In A Kind of Magic, she finds the space to consider an alternative to living with chronic illness and the permission to choose survival.
Hope and advocacy
“Family history”, of course, is also a diagnostic tool. Surfacing periodically throughout A Kind of Magic are diary entries, mapping the course of writing the book, and which was completed while living through the pandemic. Almost all of these entries narrate a therapeutic encounter – a record of living with mental illness over time.
There is a lot of waiting. There is the pain of failing to disclose adequately – “years of creating language that failed to communicate how sick I was” – and the pain of disclosing too well. Later in the memoir, Spargo-Ryan is asked whether she is a nurse. “I need to know a lot about it,” she explains, “so I can advocate for myself.”
Advocacy and trauma are linked in A Kind of Magic, as they are for so many who take up the challenging work of representing communities through personal narratives. Spargo-Ryan reflects that while writing this account has been very hard, she has found agency and control through the process, maybe a kind of healing.
Importantly, Spargo-Ryan is clear she has developed strong coping skills and maintains a strong network of personal and professional supporters, something other writers in this genre have noted is essential, but which also requires more than individual will to sustain.
A Kind of Magic is ultimately a hopeful book. Spargo-Ryan’s personal story is undeniably dark; her memoir is an ongoing survivor’s story. It is also very, very funny, and touching, and deeply empathetic. As per her chronically online persona, Spargo-Ryan is a dab hand at the one-liner. She is a wry and engaging observer of popular culture and a wonderful raconteur, unafraid to judge her own foibles and failings.

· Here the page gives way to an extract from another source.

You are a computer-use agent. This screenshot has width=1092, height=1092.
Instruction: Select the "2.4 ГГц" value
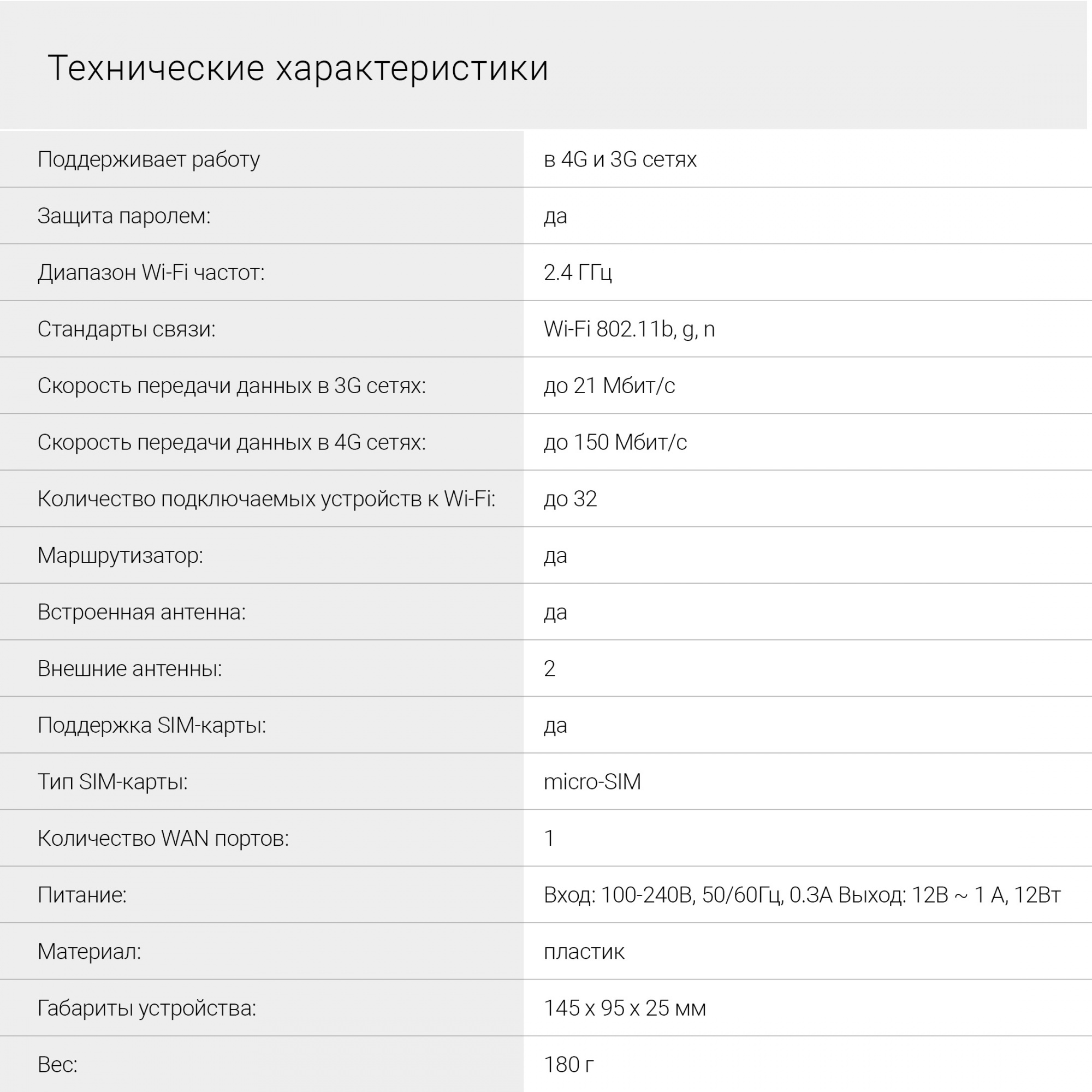pos(577,272)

Along with individual day-to-day challenges, living with mental illness incurs severe stigma. Spargo-Ryan, despite her complex conditions, is luckier than many, and she knows it. She has a family history of mental illness, but she also has a safe middle-class life. “Circumstances conspired to keep me well,” she explains, “and the illness pushed through anyway.”
There are, of course, other more vulnerable people for whom circumstances are far less kind. A Kind of Magic does its work of asking a certain kind of reader to think about their own privilege and exercise a little more compassion and care, not just for their own hurt self (something Spargo-Ryan advocates), but for those who continue to suffer in circumstances far less conducive to surviving against the already stacked odds.